Makna korupsi menurut Undang-undang tentang PTPK , tidak harus telah terjadi secara riil kerugian keuangan daerah ( negara ) . Dalam Undang - undang PTPK  sebuah tindakan yang melampaui kewenangan dan melawan hukum dengan indikasi berpotensi dapat ( akan ) menimbulkan kerugian keuangan daerah (negara) pasti dihukum penjara dan di denda serta dihukum tambahan membayar uang pengganti sesuai dengan Pasal 2 atau Pasal 3 Undang-undang tentang PTPK tersebut . Hakim pasti memenuhi tuntutan jaksa penuntut umum ( JPU ) dengan rumus hukuman penjara akan dijatuhkan sekurang-kurangnya 2/3 dari tuntutan JPU.
Jika vonis hukuman kurang dari 2/3 tuntutan JPU, pasti akan dibanding JPU . Di pengadilan Tinggi Tipikor juga ada semacam kesepakatan bahwa semua upaya banding JPU harus dipenuhi, sehingga hukuman pasti akan ditambah oleh Majelis Hakim Pengadilan Tinggi Tipikor . Acara persidangan di pengadilan banding adalah “ Majelis Hakim mengadili sendiri “ artinya : majelis hakim hanya ( kalau sempat ) mempelajari / menelaah / mengkaji , memeriksa dan memutuskan vonis berdasarkan berkas perkara , tidak pernah terjadi persidangan tersebut menghadirkan kembali terdakwa dan saksi-saksi . Betapa buruknya beracara dalam upaya banding , sebab ketika persidangan di tingkat pertama penuh dengan rekayasa atau manipulasi , maka terdakwa semakin menderita karena lama hukuman penjaranya pasti ditambah, bahkan hukuman denda juga ditambah .
Upaya kasasi ke Mahkamah Agung di Jakarta juga tidak ada acara persidangan yang fair dan terbuka , persidangan yang agung dan transparan . Tanpa menjelekkan hakim agung tertentu yang dijuluki robot karena sering temparemen dan suka menjadi algojo terhadap terdakwa, hasil upaya kasasi pasti ditolak, kecuali ada kesalahan prosedur JPU dalam melakukan upaya hukum kasasi , maka kasasi terdakwa kabul . Misalnya : di tingkat pengadilan tipikor pertama terdakwa divonis bebas murni, namun JPU melakukan upaya hukum tidak langsung kasasi ke MA , yaitu melalui banding terlebih dahulu, maka inilah yang dimaksud JPU telah melakukan kesalahan prosedur dalam melakukan upaya hukum.
Kalau para pejabat pengelola keuangan daerah sudah banyak yang ditipikor-kan oleh aparat penegak hukum akibat kesalahan prosedur dalam pengadaan barang / jasa kebutuhan pemerintah daerah , dan ini adalah bagian dari akibat tidak dilakukannya diklat , maka mereka sebetulnya menjadi korban yang dikorbankan Kepala Daerah atau pihak yang berkepentingan menjebloskan mereka ke dalam penjara .
Polisi dan Jaksa pasti-lah sangat senang dengan kondisi peraturan perundangan pengadaan barang / jasa yang amburadul . Seharusnya dilakukan kajian ulang peraturan perundangan pengadaan barang / jasa dengan menambah ketentuan yang menegaskan bahwa kesalahan prosedur yang mewarnai pelaksanaan pengadaan barang / jasa tidak dapat dipidanakan.
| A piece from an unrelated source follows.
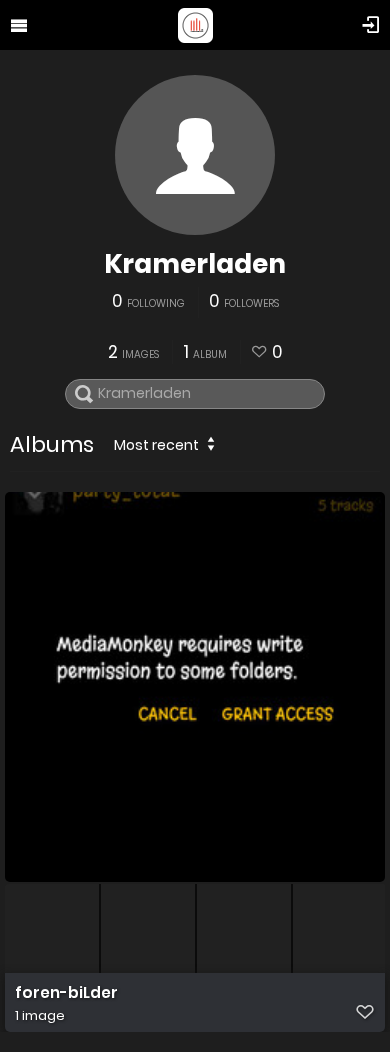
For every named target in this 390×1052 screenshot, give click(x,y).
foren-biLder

Kesalahan prosedur yang dapat diduga menimbulkan kerugian keuangan daerah ( negara ) harus melalui pemeriksaan Badan Pemeriksa Keuangan sesuai Undang - undang Nomor 15 Tahun 2004 Jo Undang-undang Nomor 15 Tahun 2006 dan Jo Peraturan Kepala BPK Nomor 3 Tahun 2006. Berdasarkan LHP BPK itu kemudian Kepala Daerah menindak lanjuti penyelesaian kerugian keuangan daerah ( negara ) melalui Majelis Tuntutan Perbendaharaan dan Ganti Rugi ( TPGR ) sesuai dengan Peraturan Pemerintah Nomor 58 Tahun 2005 Jo Permendagri Nomor 13 Tahun 2006 dengan segala perubahannya . Jadi tidak langsung dilidik atau disidik aparat penegak hukum .
Kerugian keuangan daerah ( negara ) dihitung oleh Badan Pemeriksa Keuangan , sebagaimana diatur di dalam Pasal 10 Undang-undang Nomor 15 Tahun 2006 sebagai berikut :
Pasal 10
(1) BPK menilai dan/atau menetapkan jumlah kerugian negara yang diakibatkan oleh perbuatan melawan hukum baik sengaja maupun lalai yang dilakukan oleh bendahara, pengelola Badan Usaha Milik Negara/Badan Usaha Milik Daerah, dan lembaga atau badan lain yang menyelenggarakan pengelolaan keuangan negara.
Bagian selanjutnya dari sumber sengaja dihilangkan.